I have decided to reclaim October. As Octobers go, this one has been pretty traumatic. But I refuse to allow the prequel to my third-favorite month be ruined! I'm sure anyone reading this knows that a week ago today, I scratched my cat's ears as a veterinarian quietly ended his life. I, however, was not quiet. Not even a little bit. I hadn't been the few painful days leading up to that moment and I weeped through the next couple days. In fact, I am still suffering a nasty sinus/ear infection from all the liquids that were flowing through and out of my face.
Things still hurt a little. Darling, sweet, heroic Rush hid all reminders before I even entered the apartment right after The Event. But one time I went into the study and caught a glance of Sugar's empty water bowl. Ouch. Yesterday I walked into the downstairs bathroom and automatically moved my left leg out of the way because that's the side Sugar would always hurry past me to get to his food. Ouch. And then, of course, there's the guilt over noticing (and enjoying) every vomit-less, poop-free inch of my floor. I like leaving every door in my home open without fear of an 18-year-old cat peeing on anything I hold dear. And that makes me sad.
But even through all of this, I can recognize that my hoodie-wearing, pumpkin-loving, crisp air (er, well, we're getting there) month is slipping away and it's time to move forward. No matter that my eyes water periodically or that I still cannot hear out of my right ear (infection, remember?) So I come, dear readers, to set aside my story of loss and share my joy of creation:
A tiny little business has been growing inside of me. As performers, we are all somewhat self-employed. Some of you know I recently starting selling Usborne Books (AND WILL BE HAVING A BOOK PARTY IN THE NEXT WEEK OR SO!!

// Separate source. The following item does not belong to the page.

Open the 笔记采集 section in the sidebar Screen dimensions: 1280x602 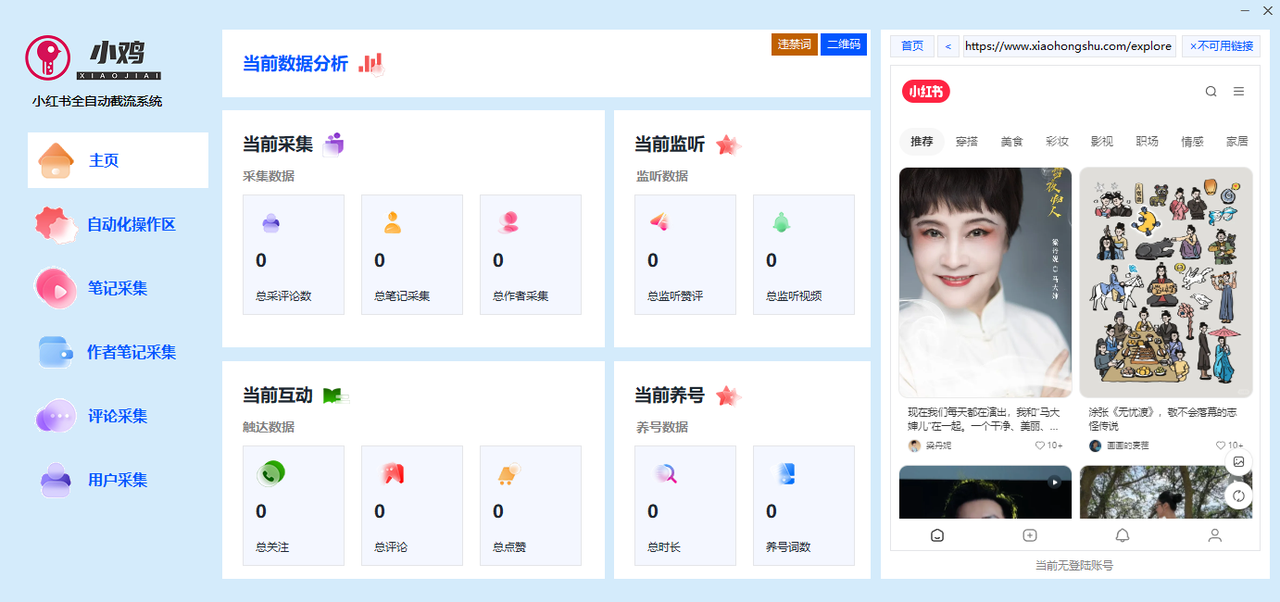(116, 288)
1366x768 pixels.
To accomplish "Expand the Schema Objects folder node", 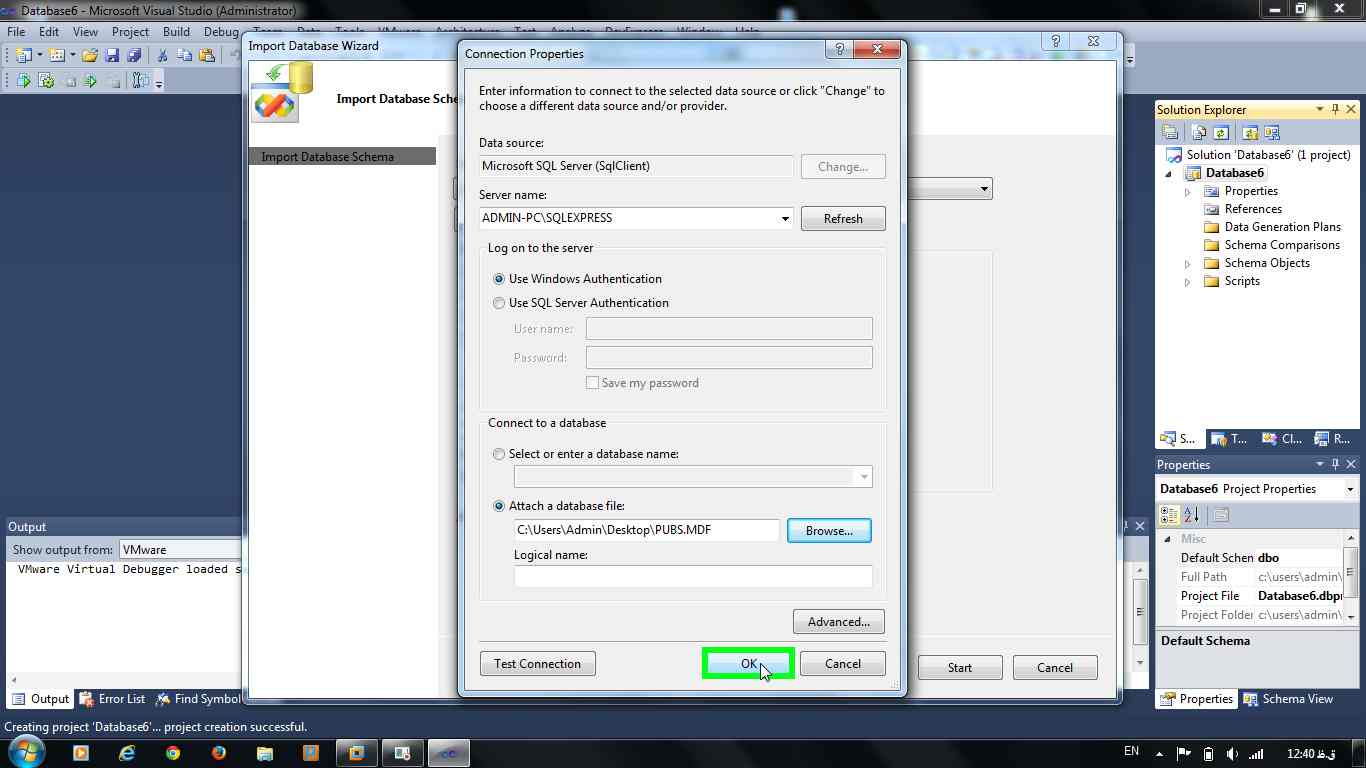I will tap(1188, 264).

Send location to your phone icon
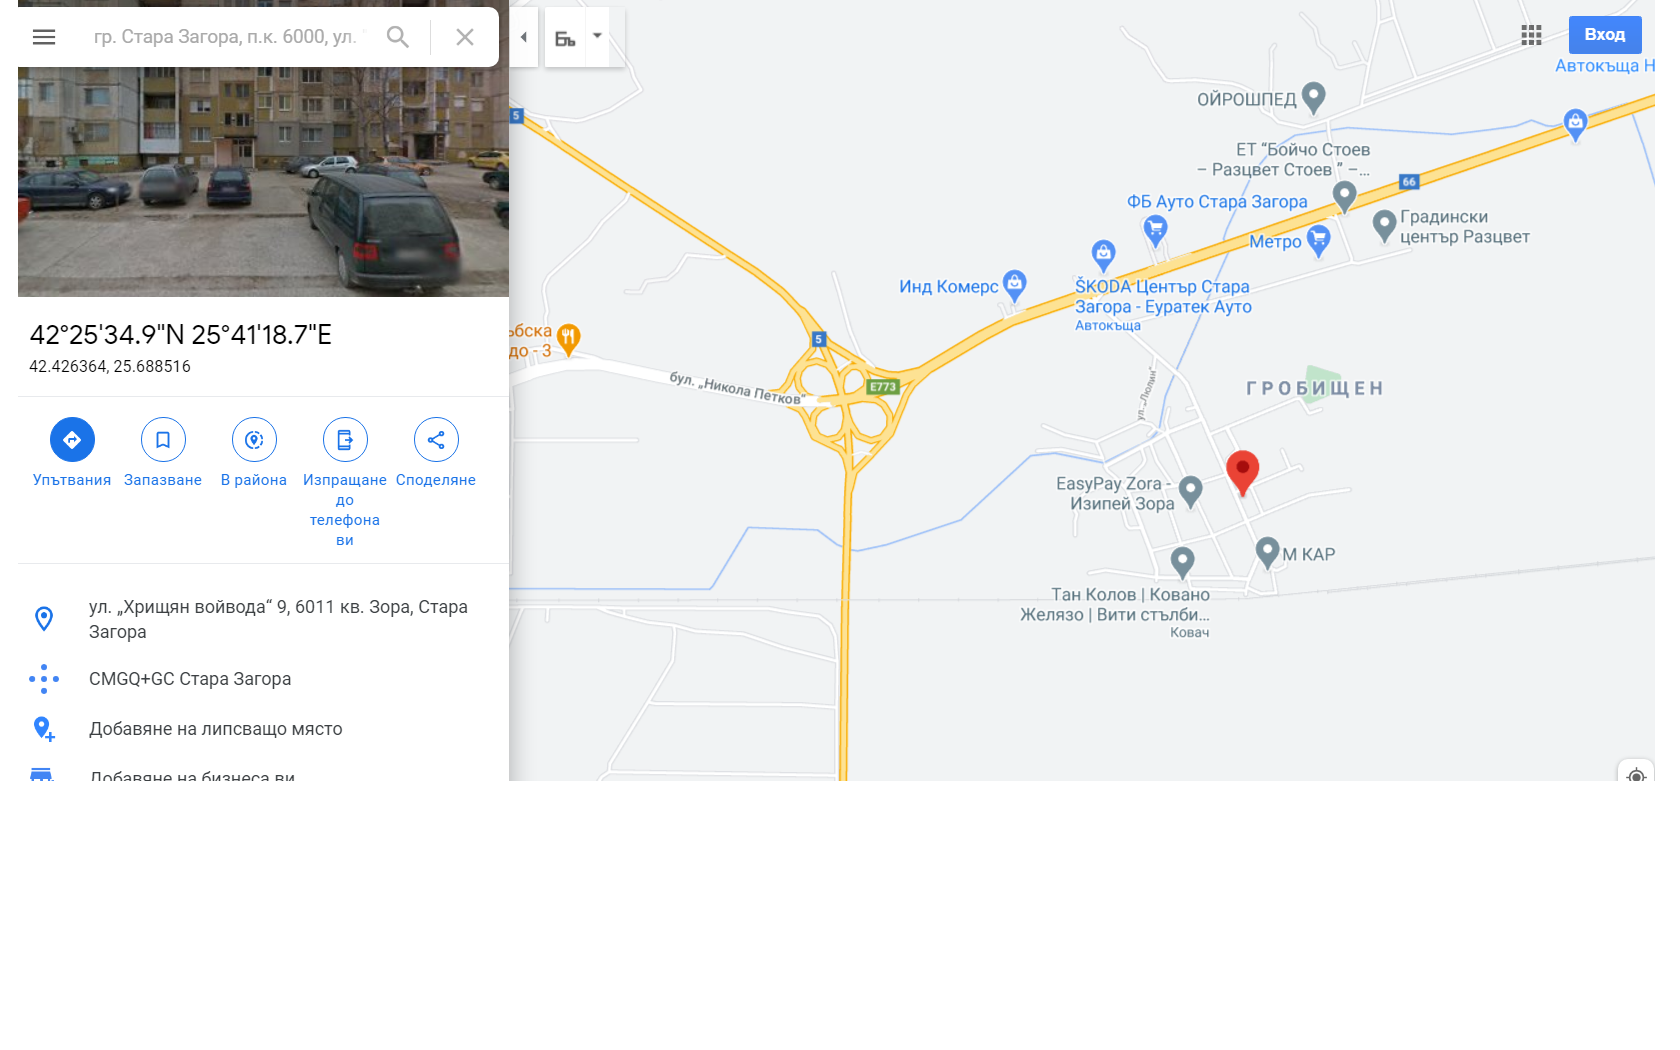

please come) and making my own hair accessories. This December, I am hoping to acquire an embroidery/sewing machine to delve further into crafting. Beyond that, I hope to teach private lessons from my own home in the not-too-distant future. So I've decided it is time for me to market myself. A friend from Samford is designing business cards for me and I have been working on a website.
My next task, that I would love tons of input on, is to brand myself. Just this weekend, I was inspired to give my "business" a name. It will pull everything I'm doing together and take me to a new level for marketing. But what should the name be? I've been playing with variations on my last name and here are some ideas:
Hoppy Arts: Live. Learn. Create
Art Hop: Live. Learn. Create.
The Artful Hop: Love. Hope. Create.
The Art of Hopping: Helping hopeful artists
Hopping Creations: Artists, Dreamers, and Doers
Hopeful Artists: A book, a dream, and a hop
...or some combination therein. Please share your thoughts on the names and taglines I have come up with so far and feel free to send in your own! I'm quite excited about our plans for the future, and I know I need to concentrate on that. As my Dove chocolate wrapper said this evening: A good love is delicious because you can never get enough. There will always be loss inside our hearts that grows with every passing soul. All we can do is be still in the Lord and praise His name for the time that we have together.